In the rows below, switch each "Screen dimensions" to "Display size" and reproduce every line otherwise unchanged.

__________

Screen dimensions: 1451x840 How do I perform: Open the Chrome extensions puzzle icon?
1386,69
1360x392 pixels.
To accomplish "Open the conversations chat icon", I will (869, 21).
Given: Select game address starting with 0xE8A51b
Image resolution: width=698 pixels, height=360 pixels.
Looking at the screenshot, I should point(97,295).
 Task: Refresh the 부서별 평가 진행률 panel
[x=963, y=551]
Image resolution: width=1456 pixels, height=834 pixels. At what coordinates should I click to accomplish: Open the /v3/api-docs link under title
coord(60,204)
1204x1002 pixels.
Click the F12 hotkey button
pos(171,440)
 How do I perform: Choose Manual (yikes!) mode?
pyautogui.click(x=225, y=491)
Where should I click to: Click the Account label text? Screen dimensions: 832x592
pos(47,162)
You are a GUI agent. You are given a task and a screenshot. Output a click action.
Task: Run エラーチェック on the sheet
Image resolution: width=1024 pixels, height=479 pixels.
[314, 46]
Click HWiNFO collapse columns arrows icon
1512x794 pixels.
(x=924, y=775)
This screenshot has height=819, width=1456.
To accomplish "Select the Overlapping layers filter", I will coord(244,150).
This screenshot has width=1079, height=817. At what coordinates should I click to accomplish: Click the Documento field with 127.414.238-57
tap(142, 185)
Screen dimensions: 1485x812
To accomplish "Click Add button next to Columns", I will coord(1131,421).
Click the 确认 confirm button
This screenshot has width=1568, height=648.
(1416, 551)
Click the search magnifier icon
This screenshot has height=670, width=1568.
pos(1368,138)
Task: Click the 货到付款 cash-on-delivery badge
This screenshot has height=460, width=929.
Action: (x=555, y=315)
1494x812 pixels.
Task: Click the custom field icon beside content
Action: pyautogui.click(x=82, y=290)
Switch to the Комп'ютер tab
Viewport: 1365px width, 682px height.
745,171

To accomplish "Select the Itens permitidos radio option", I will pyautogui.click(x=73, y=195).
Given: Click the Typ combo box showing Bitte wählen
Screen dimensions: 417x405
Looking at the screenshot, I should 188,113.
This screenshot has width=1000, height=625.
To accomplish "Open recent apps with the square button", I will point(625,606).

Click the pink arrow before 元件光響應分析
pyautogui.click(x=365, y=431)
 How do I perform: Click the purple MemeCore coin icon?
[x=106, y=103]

__________

- Answer below
Display size: 1451x840 How do I perform: Open the Chrome extensions puzzle icon?
1386,69
1360x392 pixels.
To accomplish "Open the conversations chat icon", I will (869, 21).
Given: Select game address starting with 0xE8A51b
Image resolution: width=698 pixels, height=360 pixels.
Looking at the screenshot, I should point(97,295).
 Task: Refresh the 부서별 평가 진행률 panel
[x=963, y=551]
Image resolution: width=1456 pixels, height=834 pixels. At what coordinates should I click to accomplish: Open the /v3/api-docs link under title
coord(60,204)
1204x1002 pixels.
Click the F12 hotkey button
pos(171,440)
 How do I perform: Choose Manual (yikes!) mode?
pyautogui.click(x=225, y=491)
Where should I click to: Click the Account label text? Display size: 832x592
pos(47,162)
You are a GUI agent. You are given a task and a screenshot. Output a click action.
Task: Run エラーチェック on the sheet
Image resolution: width=1024 pixels, height=479 pixels.
[314, 46]
Click HWiNFO collapse columns arrows icon
1512x794 pixels.
(x=924, y=775)
This screenshot has height=819, width=1456.
To accomplish "Select the Overlapping layers filter", I will coord(244,150).
This screenshot has width=1079, height=817. At what coordinates should I click to accomplish: Click the Documento field with 127.414.238-57
tap(142, 185)
Display size: 1485x812
To accomplish "Click Add button next to Columns", I will coord(1131,421).
Click the 确认 confirm button
This screenshot has width=1568, height=648.
(1416, 551)
Click the search magnifier icon
This screenshot has height=670, width=1568.
pos(1368,138)
Task: Click the 货到付款 cash-on-delivery badge
This screenshot has height=460, width=929.
Action: (x=555, y=315)
1494x812 pixels.
Task: Click the custom field icon beside content
Action: pyautogui.click(x=82, y=290)
Switch to the Комп'ютер tab
Viewport: 1365px width, 682px height.
745,171

To accomplish "Select the Itens permitidos radio option", I will pyautogui.click(x=73, y=195).
Given: Click the Typ combo box showing Bitte wählen
Display size: 417x405
Looking at the screenshot, I should 188,113.
This screenshot has width=1000, height=625.
To accomplish "Open recent apps with the square button", I will point(625,606).

Click the pink arrow before 元件光響應分析
pyautogui.click(x=365, y=431)
 How do I perform: Click the purple MemeCore coin icon?
[x=106, y=103]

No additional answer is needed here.